Perhaps the most puzzling claim, that would be amusing were it not apparently asserted so seriously, is that sometime in the 1980s a massive conspiracy (by “New Evangelical” interests) engineered the appointment of scholars in departments of Religion, Classics, Ancient History, etc., and that it managed to skew scholarly opinion, even among Jewish scholars and people of n0 religious affiliation, to support the historical existence of a Jesus of Nazareth. Hmm. That’s right up there with the notion that the Twin Towers were destroyed by the CIA! (Is there something in the drinking water nowadays in some places?) Certainly, many of those who have engaged the current “mythicist” issue (e.g., Maurice Casey) would be surprised to learn that their views have been shaped ingeniously without their knowing it by this “New Evangelical” cabal eager to prop up traditional Christianity!

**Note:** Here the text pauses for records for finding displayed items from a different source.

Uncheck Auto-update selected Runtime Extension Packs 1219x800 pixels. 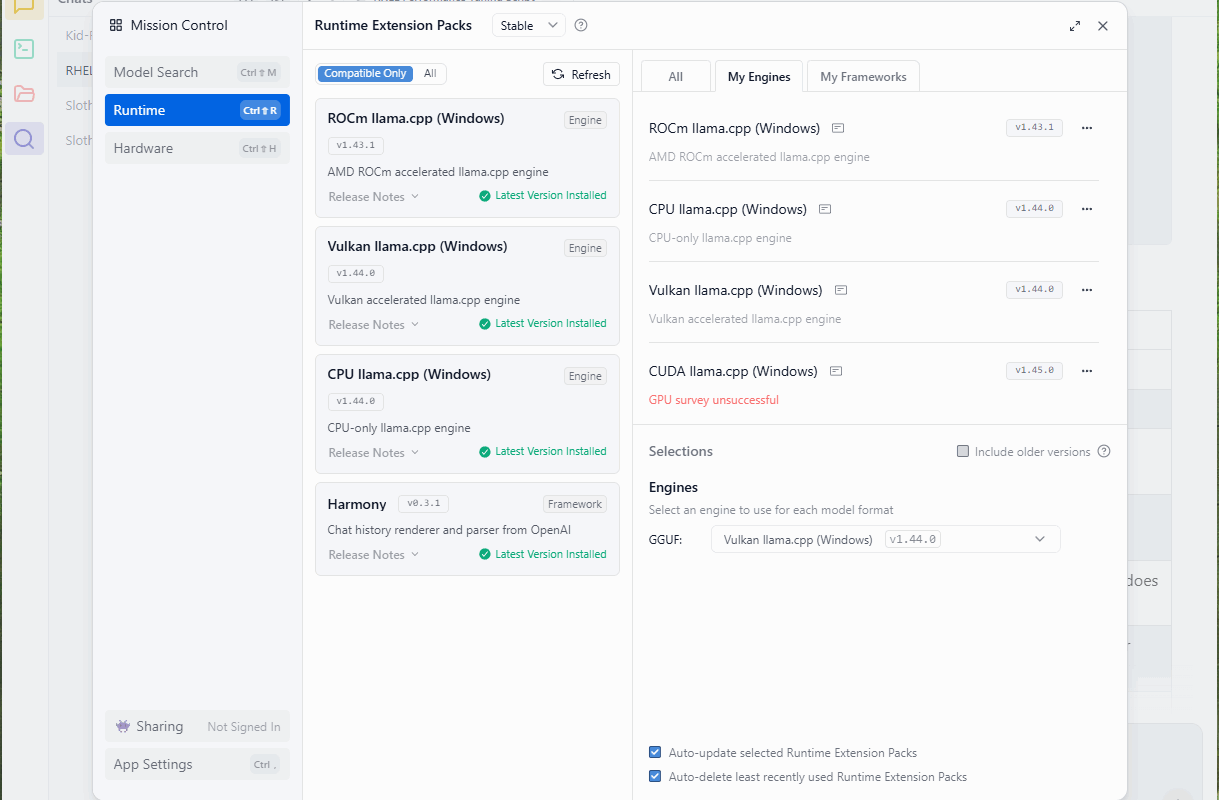(x=655, y=753)
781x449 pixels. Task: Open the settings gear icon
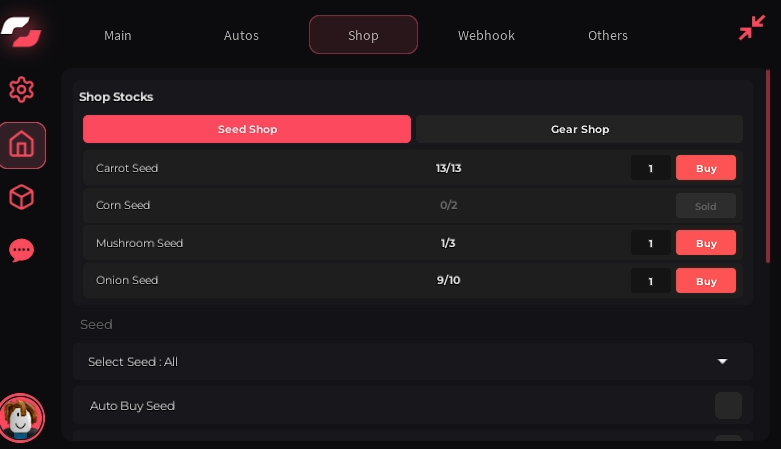pos(21,90)
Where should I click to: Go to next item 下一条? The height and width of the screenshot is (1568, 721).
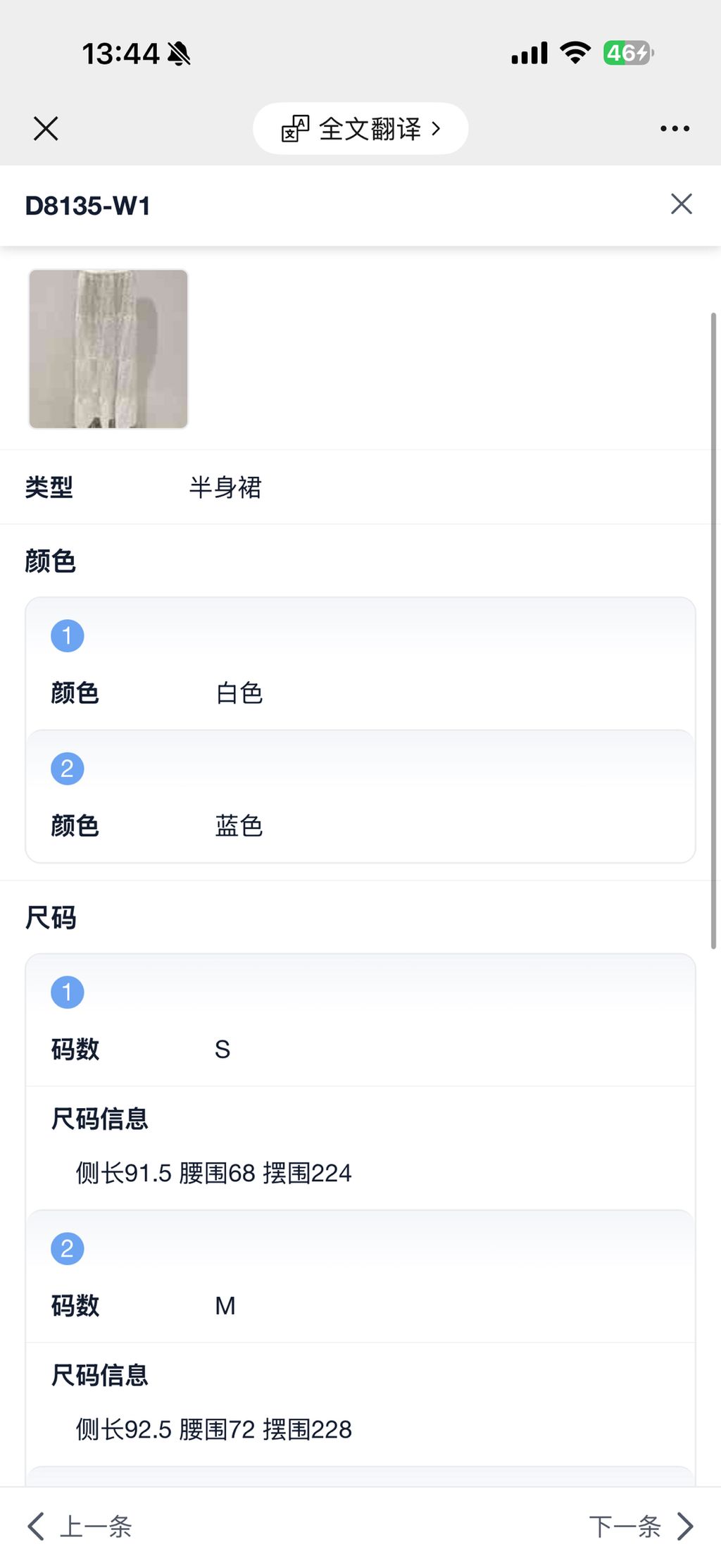pos(625,1526)
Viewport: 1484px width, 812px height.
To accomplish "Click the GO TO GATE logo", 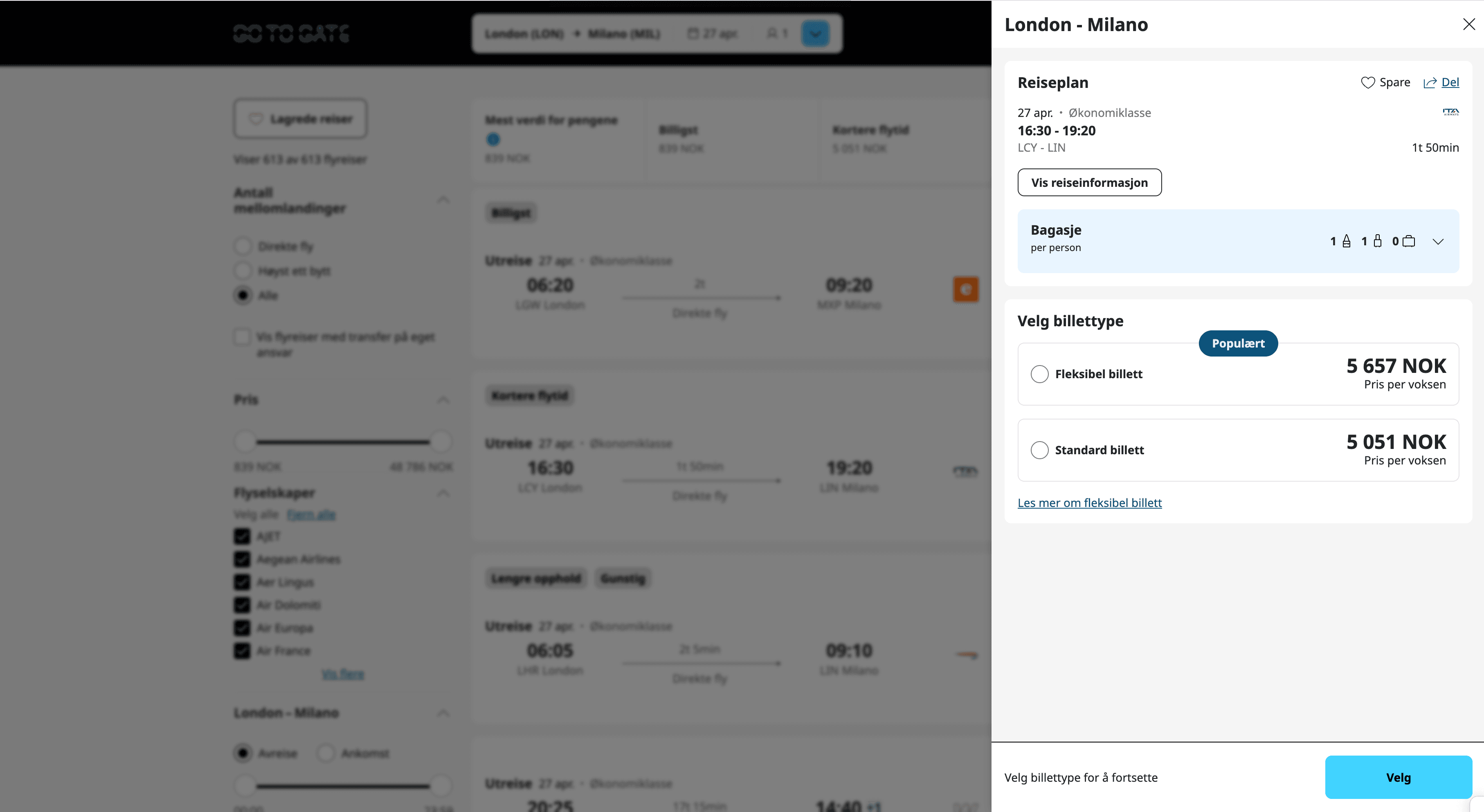I will tap(291, 34).
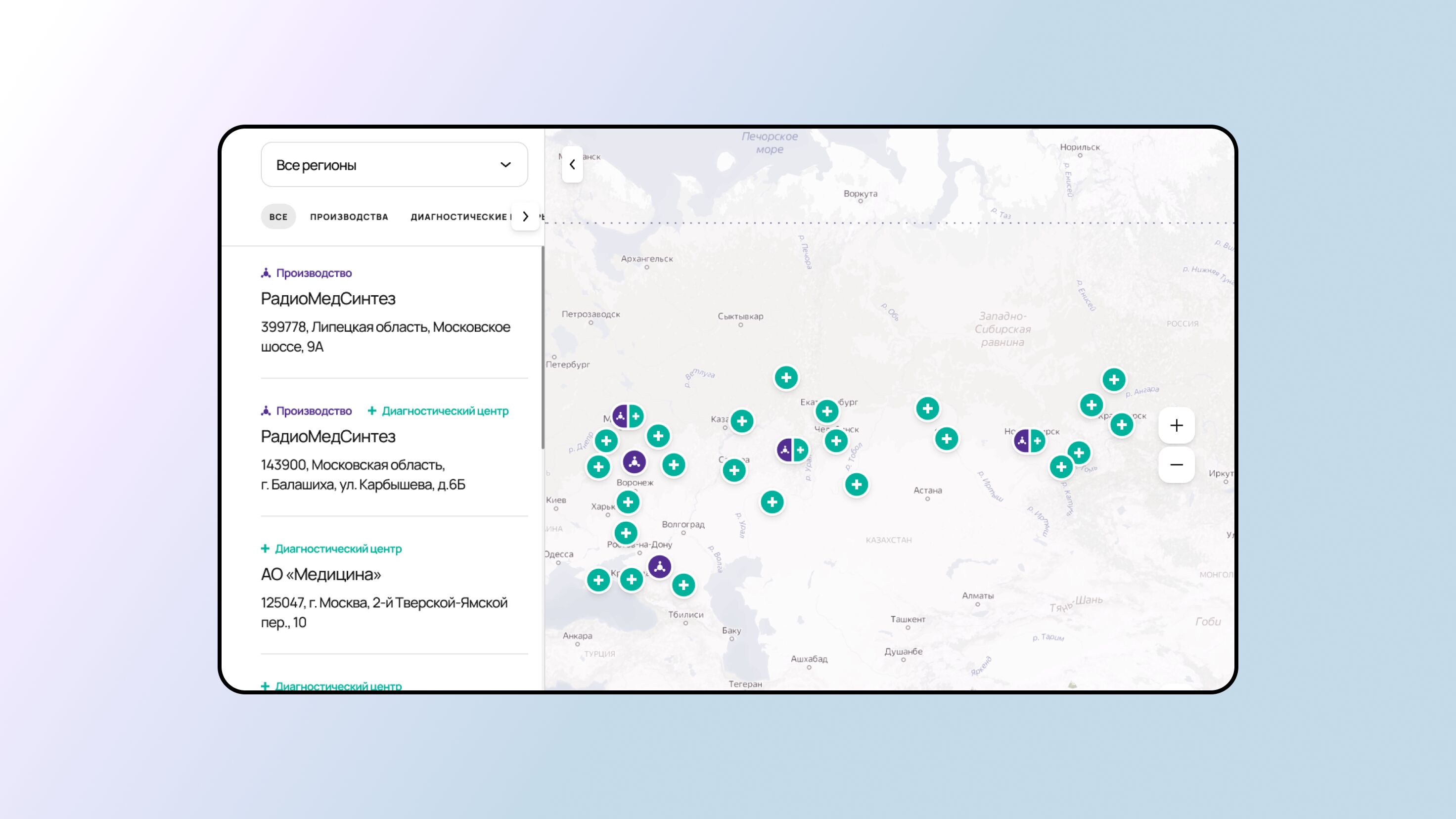Collapse the sidebar with the left chevron
Viewport: 1456px width, 819px height.
point(572,165)
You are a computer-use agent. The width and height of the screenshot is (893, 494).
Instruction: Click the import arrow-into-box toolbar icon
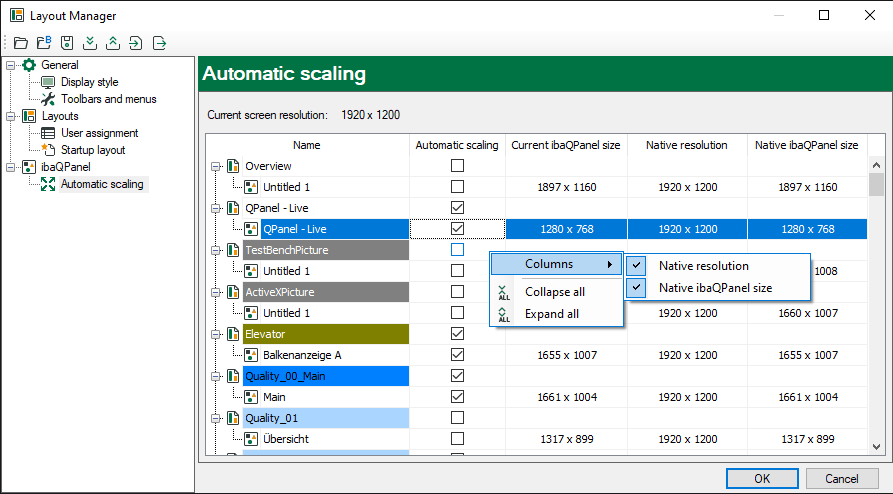pyautogui.click(x=136, y=43)
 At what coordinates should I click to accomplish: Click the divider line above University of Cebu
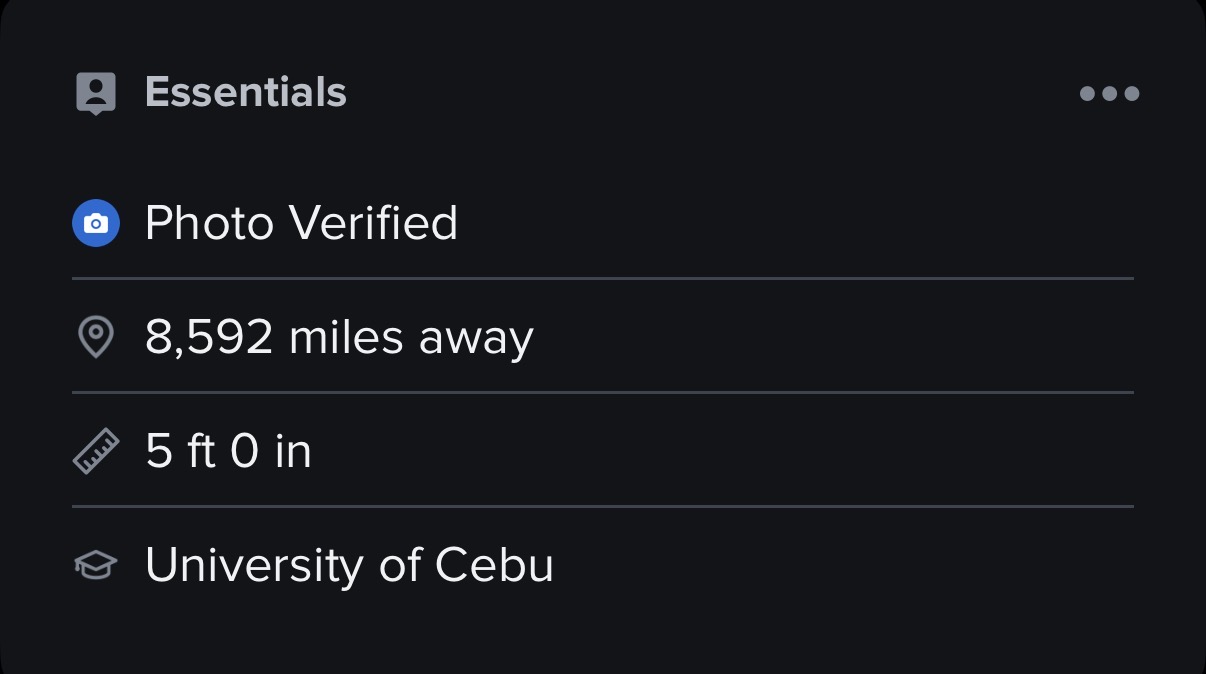603,507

It’s Friday, and I’ve still got to finish that essay I mentioned earlier this week, so I won’t linger. But it’s an interesting sociological (or pycho-social) question as to what makes some people feel the need (and it does seem to be a need) to exert such efforts to go against the rather solid judgement of qualified scholars in the subject, whatever their religious persuasion. What is it that leads some to prefer the assertions of people with no established scholarly reputation or recognition in the disciplines in question? And why the zeal and fervor of some of those who buy into these assertions? Perhaps a good question for some graduate student in sociology.
Anything is open to question, of course. But to engage the sort of questions involved in this discussion really requires one to commit to the hard work of learning languages, mastering textual analysis, text-critical matters, historical context of the ancient Roman period and the Jewish setting of the time, archaeology, and more. And we know when someone has done this when they prove it in the demands of scholarly disputation and examination, typically advanced studies reflected in graduate degrees in the disciplines, and then publications that have been reviewed and judged by scholarly peers competent to judge. That is how you earn the right to have your views taken as having some basis and some authority. I’m not an expert in virology, or astro-physics, or a number of other fields. So, I’ll have to operate in light of the judgements of those who are. Why should I distrust experts in a given subject? Why should I term it “intellectual bullying” if scholars in a given field asked about a given issue state the generally-held view in a straightforward manner, and ask for justification for rejecting it?
Anyway, as I say, it’s Friday. So, got to get some work done on that essay, and then . . . home for a gin & tonic and an evening relaxing with my wife . . . and our mischievous cat.